## Start Given entries

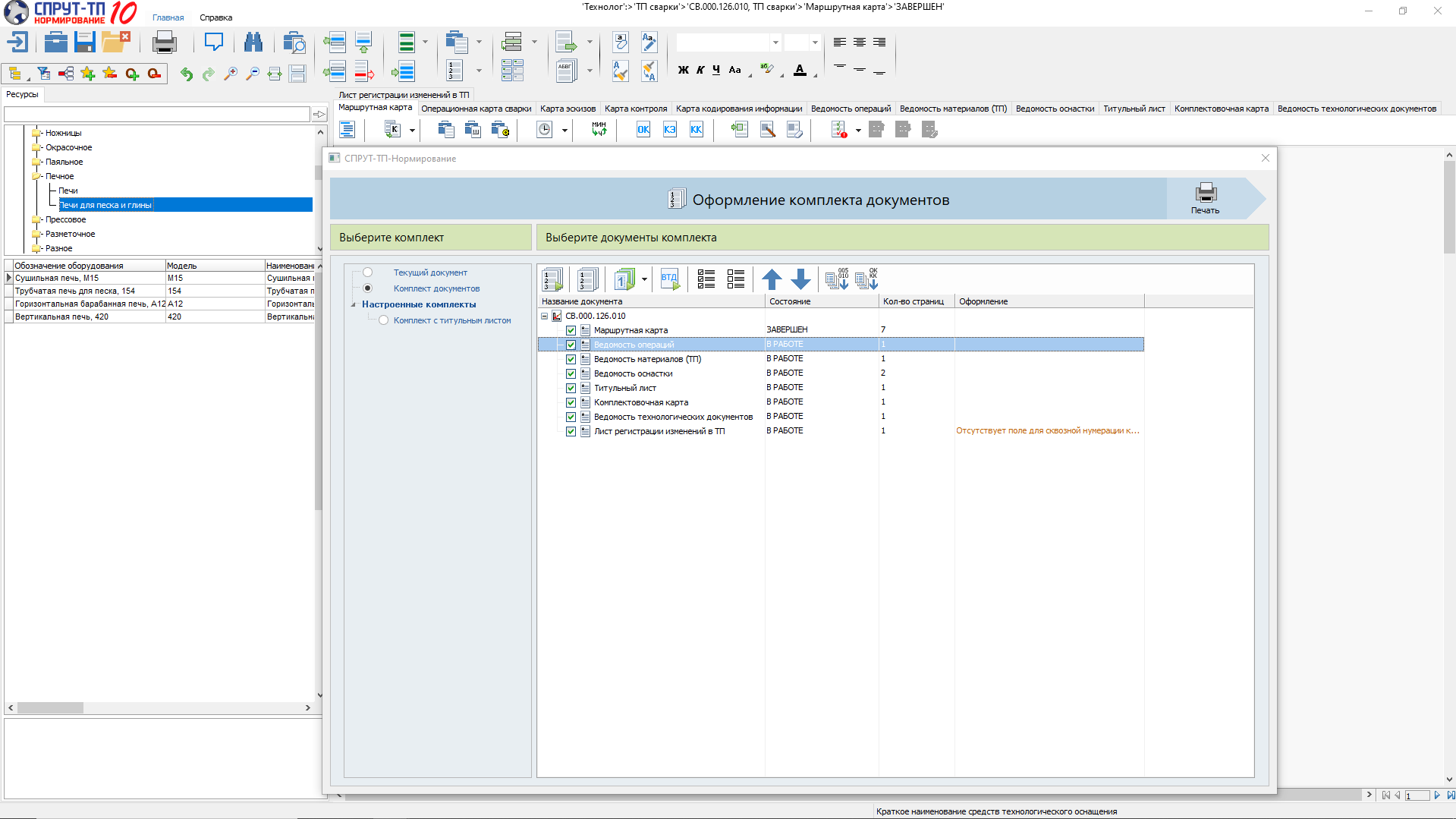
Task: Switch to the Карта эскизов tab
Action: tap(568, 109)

## End Given entries
## Start Given entries

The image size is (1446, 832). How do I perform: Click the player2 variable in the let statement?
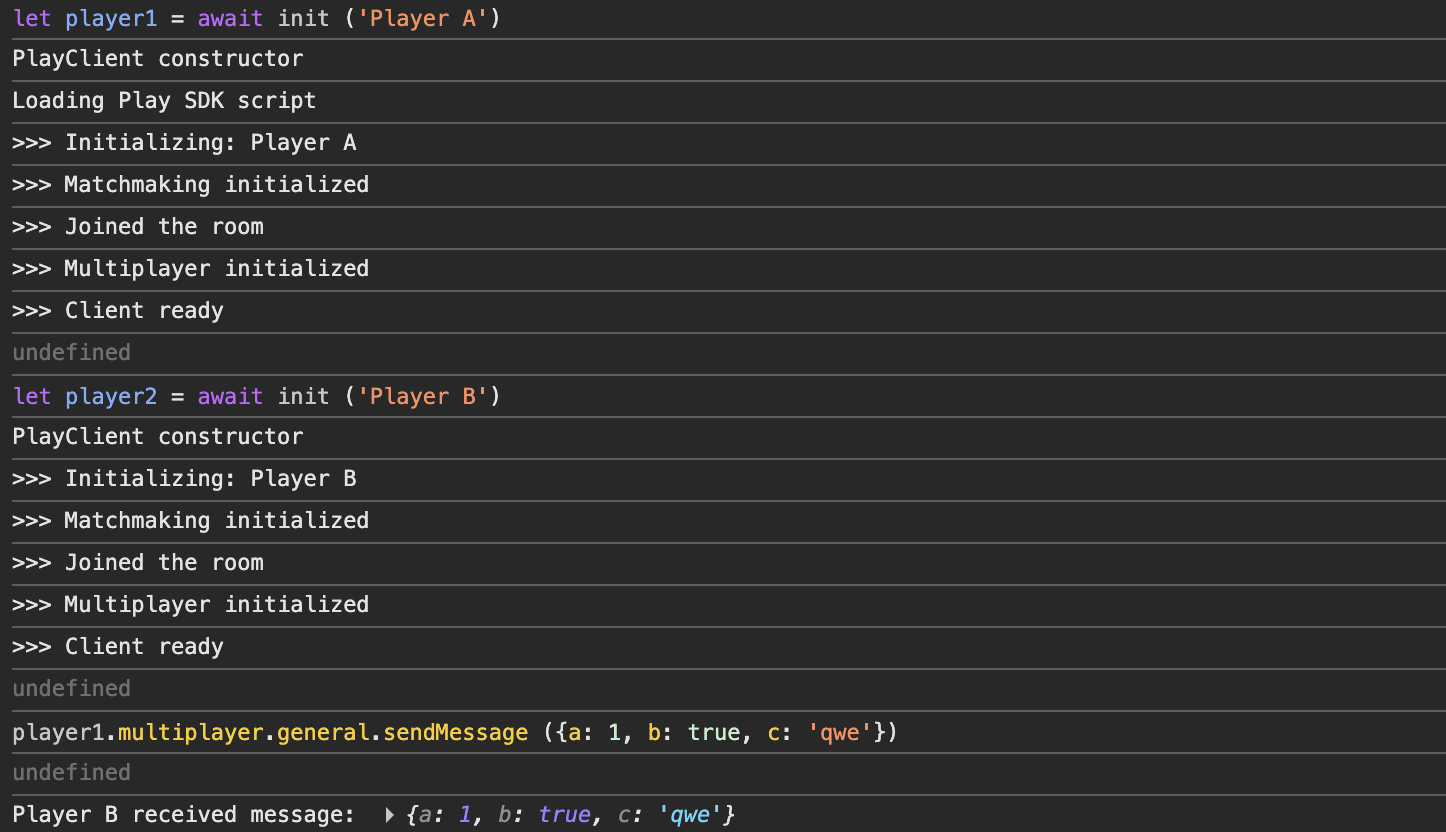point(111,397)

## End Given entries
## Start Given entries

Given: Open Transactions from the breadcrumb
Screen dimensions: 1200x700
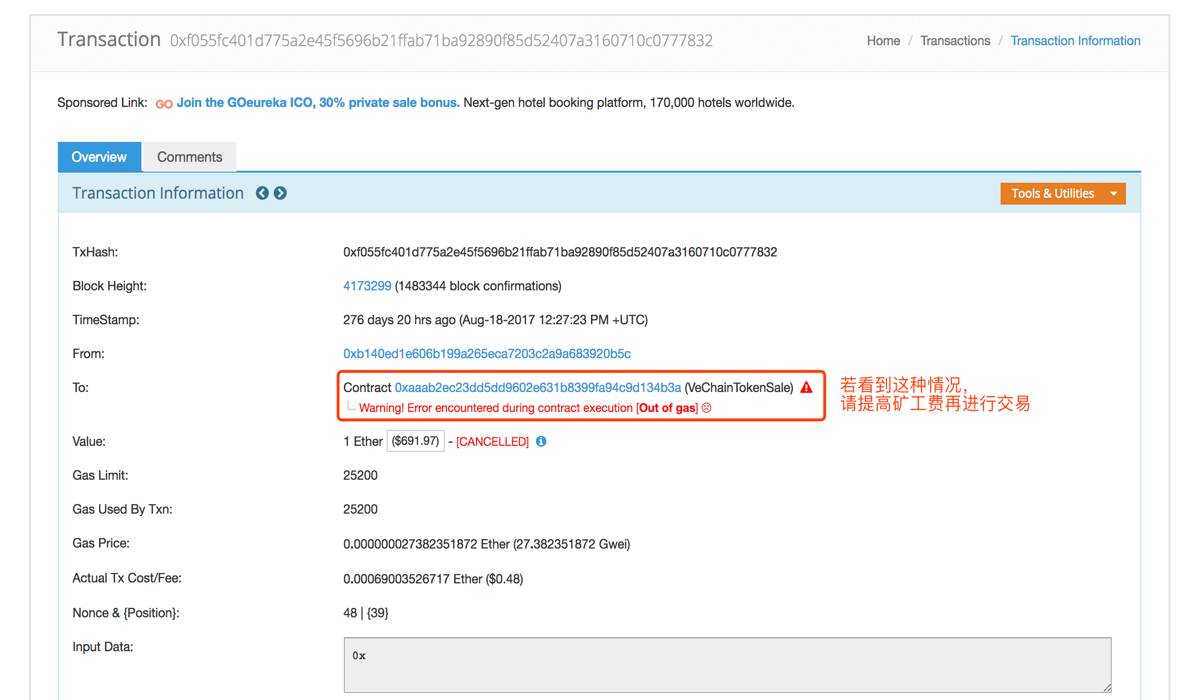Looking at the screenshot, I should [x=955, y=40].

## End Given entries

Task statement
Rewrite the listing from the line that has "The image size" through the line that has "point(111,397)", both included, with the requests kept as they are. Multiply each answer coordinate by 2.55 and round to a whole number, halves up, and leave out the pictures.

Response to this exercise
The image size is (1446, 832). How do I perform: Click the player2 variable in the let statement?
point(283,1012)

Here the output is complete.